What to work on: Continue the notes on the poems below, starting right after their final sentence.

╭─ Given text

Disillusionised
31. She’s all my fancy painted her: See poem with this title (pp. 51–2).
First published College Rhymes, iii, 1862, pp. 129–30.
Those Horrid Hurdy-Gurdies!
The first line of each stanza (except the last) is from enduringly popular songs: “My mother bids me bind my hair” by Anne Hunter was set to music by Haydn; “My lodging” goes back to the seventeenth century and was adapted by Thomas Moore for his “Believe me if all those endearing young charms”; “Ever of Thee I’m fondly dreaming” seems to have been first published in the early 1850s. The organ grinder’s songs were endlessly repeated as he turned the handle of his hurdy-gurdy.
First published College Rhymes, iii, 1862, pp. 112–16. Reprinted in Three Sunsets.
[Prologue]
LC adapted this poem, first written in 1853 for a proposed volume of verse, as the Prologue to volume 4 of College Rhymes (1863).
The Majesty of Justice
The Vice-Chancellor of Oxford University had his own court, not part of the general system of justice in the land. The dialogue in the poem satirically questions whether only ceremonial can ratify justice. R.W.G. was one of LC’s noms-de-plume.
First published College Rhymes, iv, 1863, pp. 96–9.
Miss Jones
This is a medley of twenty-two songs was written in 1862 at Croft together with LC’s sisters Margaret and Henrietta, the “tunes running into each other” (Diaries, iv, 139). Margaret listed the titles: “The Captain and his Whiskers”, “Willie we have missed you”, “Cherry Ripe”, “Kate’s Letter”, “Irish Emigrant”, “Annie Laurie”, “Irish Jig”, “Wait for the Waggon”, “Oft in the stilly night”, “Lucy Long”, “Reuben Wright”, “Oh charming May”, “Oh weel may the keel row”, “So early in the morning”, “Some love to reason”, “I gave my hand”, “I will marry my own love”, “The girl I left behind me”, “The perfect cure”, “the Minstrel boy”, “Beautiful Rhine”, “Rule Britannia” (reduced facsimile, Collected Verse, pp. 47–9). There was a hope that it would be performed at “the Egyptian Hall” in London, but this came to nothing.
Alice’s Adventures in Wonderland (1865)
I have drawn on Handbook (1979) and Annotated Alice for much of the information concerning the parodies in the Alice books below.
[“All in the golden afternoon”]
These prefatory verses recall the river expeditions on 17 June and 4 July 1862 when LC began to invent what became Alice’s Adventures in Wonderland (Diaries, iv, 81–2). The three Liddell sisters present were Lorina, aged thirteen (Prima), Alice, ten (Secunda), and Edith, eight (Tertia). Notice the change from present to past tense in stanza 5.

╰─
╭─ Data shown

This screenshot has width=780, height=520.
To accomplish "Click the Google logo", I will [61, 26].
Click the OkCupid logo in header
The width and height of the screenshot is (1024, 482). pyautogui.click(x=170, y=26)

╰─

Final answer:
[“How doth the little crocodile”]
For the full text of the Isaac Watts poem “Against Idleness and Mischief ” from his Divine Songs for Children (1715), here parodied, see Introduction.
[Mouse Tails]
[“We lived beneath the mat”]
This poem appears in the original manuscript for Alice’s Adventures Under Ground (1886), and refers directly to cats, unlike the mouse’s tale below. Both mouse poems are set out as a tail.
[“Fury said to”]
The unjust trial presages the courtroom scene at the end of Wonderland.
[“ ‘You are old, Father William’, the young man said”]
A direct parody of Robert Southey’s didactic poem “The Old Man’s Comforts and How He Gained Them” (1799), which begins:
“You are old, father William,” the young man cried,
“The few locks which are left you are grey;
You are hale, father William, a hearty old man,
Now tell me the reason I pray.”
“In the days of my youth,” father William replied,
“I remembered that youth would fly fast,
And abus’d not my health and my vigour at first,
That I never might need them at last.”
LC has picked up and exaggerated the energy implied in the cantering metre of the original.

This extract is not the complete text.